◆ About this exercise ◆
The entries below are to be retyped exactly. Preserve every word.

Material for this task section start

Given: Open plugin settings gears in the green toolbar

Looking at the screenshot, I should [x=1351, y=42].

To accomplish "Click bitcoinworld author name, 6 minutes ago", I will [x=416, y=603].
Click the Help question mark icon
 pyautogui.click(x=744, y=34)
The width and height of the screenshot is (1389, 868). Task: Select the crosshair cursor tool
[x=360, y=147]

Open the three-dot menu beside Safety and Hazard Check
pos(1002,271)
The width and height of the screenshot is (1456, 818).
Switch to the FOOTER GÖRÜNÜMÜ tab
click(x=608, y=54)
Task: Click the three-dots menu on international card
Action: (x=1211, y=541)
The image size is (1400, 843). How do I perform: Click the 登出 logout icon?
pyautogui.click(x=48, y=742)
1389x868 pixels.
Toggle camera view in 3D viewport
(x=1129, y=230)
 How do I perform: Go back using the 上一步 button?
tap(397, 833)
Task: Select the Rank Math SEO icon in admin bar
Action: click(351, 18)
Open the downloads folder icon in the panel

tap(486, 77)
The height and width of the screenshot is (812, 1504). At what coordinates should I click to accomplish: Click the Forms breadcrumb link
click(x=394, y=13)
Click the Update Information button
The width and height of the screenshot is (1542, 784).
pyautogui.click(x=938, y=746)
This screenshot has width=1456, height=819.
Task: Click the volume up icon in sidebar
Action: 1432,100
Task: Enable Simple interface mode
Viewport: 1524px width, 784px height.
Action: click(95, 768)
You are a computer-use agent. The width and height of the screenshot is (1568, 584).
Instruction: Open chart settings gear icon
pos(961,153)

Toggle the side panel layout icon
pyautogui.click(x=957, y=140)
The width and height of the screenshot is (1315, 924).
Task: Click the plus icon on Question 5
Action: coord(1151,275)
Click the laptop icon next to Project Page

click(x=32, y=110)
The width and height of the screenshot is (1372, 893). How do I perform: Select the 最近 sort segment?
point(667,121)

Material for this task section end

◆ Solution for this problem ◆
Given: Open plugin settings gears in the green toolbar

Looking at the screenshot, I should [x=1351, y=42].

To accomplish "Click bitcoinworld author name, 6 minutes ago", I will [x=416, y=603].
Click the Help question mark icon
 pyautogui.click(x=744, y=34)
The width and height of the screenshot is (1389, 868). Task: Select the crosshair cursor tool
[x=360, y=147]

Open the three-dot menu beside Safety and Hazard Check
pos(1002,271)
The width and height of the screenshot is (1456, 818).
Switch to the FOOTER GÖRÜNÜMÜ tab
click(x=608, y=54)
Task: Click the three-dots menu on international card
Action: (x=1211, y=541)
The image size is (1400, 843). How do I perform: Click the 登出 logout icon?
pyautogui.click(x=48, y=742)
1389x868 pixels.
Toggle camera view in 3D viewport
(x=1129, y=230)
 How do I perform: Go back using the 上一步 button?
tap(397, 833)
Task: Select the Rank Math SEO icon in admin bar
Action: click(351, 18)
Open the downloads folder icon in the panel

tap(486, 77)
The height and width of the screenshot is (812, 1504). At what coordinates should I click to accomplish: Click the Forms breadcrumb link
click(x=394, y=13)
Click the Update Information button
The width and height of the screenshot is (1542, 784).
pyautogui.click(x=938, y=746)
This screenshot has width=1456, height=819.
Task: Click the volume up icon in sidebar
Action: 1432,100
Task: Enable Simple interface mode
Viewport: 1524px width, 784px height.
Action: click(95, 768)
You are a computer-use agent. The width and height of the screenshot is (1568, 584).
Instruction: Open chart settings gear icon
pos(961,153)

Toggle the side panel layout icon
pyautogui.click(x=957, y=140)
The width and height of the screenshot is (1315, 924).
Task: Click the plus icon on Question 5
Action: coord(1151,275)
Click the laptop icon next to Project Page

click(x=32, y=110)
The width and height of the screenshot is (1372, 893). How do I perform: Select the 最近 sort segment?
point(667,121)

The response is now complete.